I don’t think we ever looked at the balloons. We came to check out boys, not half-limp Snoopy.
The Macy’s parade
An adult would take me, my little sister, Marian, and my cousin Tommy to the parade. I don’t remember which adult, because we’d always ditch them to worm our way through the crowd to the front, where we’d duck under the blue police horses and sit on the cold pavement with the other little kids, watching for Underdog, Bullwinkle and Cootie Bug at the feet of the grownups.
We continued to do this way past the age where we could claim “little kid” status. When my cousin was 13 and I was 12, we were still pushing to the front to sit with the shorties. We felt we’d been grandfathered in.
The Butt Fuzz parade-party
At some point, our family started getting invited to a yearly party in a Central Park West apartment. This is THE invitation you want, because you get to watch the parade from a window. Except you never really watch the parade. We’d spend most of the time eating snacks, the star of which was the balogna-cream-cheese stack.

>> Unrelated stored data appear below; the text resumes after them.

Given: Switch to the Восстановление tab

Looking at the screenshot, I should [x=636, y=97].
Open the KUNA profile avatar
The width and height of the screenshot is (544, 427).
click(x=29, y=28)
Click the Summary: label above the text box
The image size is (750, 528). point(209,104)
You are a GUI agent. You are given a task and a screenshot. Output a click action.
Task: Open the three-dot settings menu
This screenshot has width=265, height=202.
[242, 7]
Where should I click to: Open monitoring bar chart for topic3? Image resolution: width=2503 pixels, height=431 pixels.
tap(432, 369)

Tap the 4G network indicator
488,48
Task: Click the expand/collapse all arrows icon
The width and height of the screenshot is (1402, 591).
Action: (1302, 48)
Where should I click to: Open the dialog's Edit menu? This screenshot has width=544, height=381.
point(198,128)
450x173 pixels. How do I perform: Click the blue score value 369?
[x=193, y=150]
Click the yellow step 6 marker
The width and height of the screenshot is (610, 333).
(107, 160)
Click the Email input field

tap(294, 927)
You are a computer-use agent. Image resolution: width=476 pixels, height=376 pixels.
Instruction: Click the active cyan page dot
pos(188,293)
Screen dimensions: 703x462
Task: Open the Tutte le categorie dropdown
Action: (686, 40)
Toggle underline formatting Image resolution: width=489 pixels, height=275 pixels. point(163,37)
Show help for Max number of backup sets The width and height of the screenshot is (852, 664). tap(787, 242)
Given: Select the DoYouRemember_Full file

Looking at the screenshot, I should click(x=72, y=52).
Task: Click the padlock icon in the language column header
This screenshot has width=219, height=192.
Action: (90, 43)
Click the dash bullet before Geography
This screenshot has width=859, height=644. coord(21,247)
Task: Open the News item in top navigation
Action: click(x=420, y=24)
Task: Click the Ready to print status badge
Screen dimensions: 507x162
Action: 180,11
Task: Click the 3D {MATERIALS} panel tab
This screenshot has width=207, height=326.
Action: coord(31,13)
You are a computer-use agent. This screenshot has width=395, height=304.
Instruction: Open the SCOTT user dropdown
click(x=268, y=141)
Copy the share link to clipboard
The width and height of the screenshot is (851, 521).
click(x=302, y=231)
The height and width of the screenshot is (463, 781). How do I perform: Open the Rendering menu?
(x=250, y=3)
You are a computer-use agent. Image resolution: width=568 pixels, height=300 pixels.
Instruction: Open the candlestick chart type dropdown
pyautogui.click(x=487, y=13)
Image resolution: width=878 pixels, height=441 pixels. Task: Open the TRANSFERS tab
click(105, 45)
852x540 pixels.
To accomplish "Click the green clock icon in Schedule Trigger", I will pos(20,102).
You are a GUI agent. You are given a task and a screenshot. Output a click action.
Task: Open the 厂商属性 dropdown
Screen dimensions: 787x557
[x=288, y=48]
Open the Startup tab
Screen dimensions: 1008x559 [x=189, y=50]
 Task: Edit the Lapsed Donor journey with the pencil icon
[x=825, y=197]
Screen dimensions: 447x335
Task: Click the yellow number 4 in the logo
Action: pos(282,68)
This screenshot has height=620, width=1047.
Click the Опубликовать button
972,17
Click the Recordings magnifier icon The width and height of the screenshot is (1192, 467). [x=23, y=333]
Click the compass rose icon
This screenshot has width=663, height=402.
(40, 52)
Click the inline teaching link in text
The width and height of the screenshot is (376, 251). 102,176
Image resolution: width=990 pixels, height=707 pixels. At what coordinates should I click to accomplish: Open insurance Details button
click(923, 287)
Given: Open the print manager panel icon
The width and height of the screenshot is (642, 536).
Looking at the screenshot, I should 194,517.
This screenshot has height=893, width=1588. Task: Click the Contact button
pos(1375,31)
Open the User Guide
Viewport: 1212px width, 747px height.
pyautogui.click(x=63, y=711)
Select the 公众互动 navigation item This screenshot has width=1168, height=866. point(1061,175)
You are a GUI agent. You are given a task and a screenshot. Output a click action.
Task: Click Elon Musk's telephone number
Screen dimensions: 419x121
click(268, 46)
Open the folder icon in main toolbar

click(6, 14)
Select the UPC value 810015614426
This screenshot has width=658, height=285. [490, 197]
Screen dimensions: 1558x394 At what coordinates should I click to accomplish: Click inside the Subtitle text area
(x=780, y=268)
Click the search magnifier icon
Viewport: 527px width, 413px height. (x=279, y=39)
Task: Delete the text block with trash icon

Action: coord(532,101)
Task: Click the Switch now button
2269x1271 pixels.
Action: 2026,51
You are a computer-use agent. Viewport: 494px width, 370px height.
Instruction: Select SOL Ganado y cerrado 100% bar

Picture a 7-layer cake made of alternating balogna and Temptee cream cheese. Balogna/cream cheese/ balogna/ cream cheese/ balogna/ cream cheese /balogna/ cream cheese/balogna/ cream cheese/balogna. All cut into wedges that looked like pink-and-white-striped Trivial Pursuit pieces.
The apartment was a typical Upper West Side 1970s relic, which at some point crossed from dated into retro cool. Takes patience to wait that out. The foyer, a level above the sunken living room, had a wet bar covered in shiny quilted leather. That’s where the host stood hawking his egg nog. “YOU! You need more ‘nog!”
The bathroom had reflective gold wallpaper you could see yourself in, and either a puffy, furry, or gold-flecked toilet seat. I’m picturing all three.
We knew this family from our old school, where one of the kids was a grade above me. My cousin and I liked to go into his bedroom and stare at the giant memory collage his girlfriend had made him. In between the photos and magazine tear-outs were doodles and notes, and one of them said “I HEART BUTT FUZZ” over a drawing of something we couldn’t make out, but assumed to be a schematic diagram of butt fuzz.
The meal
There’s too much to cover it all, but the most important traditions were:
1) My aunt meddling with my seating chart, every year requesting, “I’d like to sit with the young people.” Unfortunately, so do the young people. We put the old people (to us that was anyone over 40) in their old-people ghetto at the end, and that was that.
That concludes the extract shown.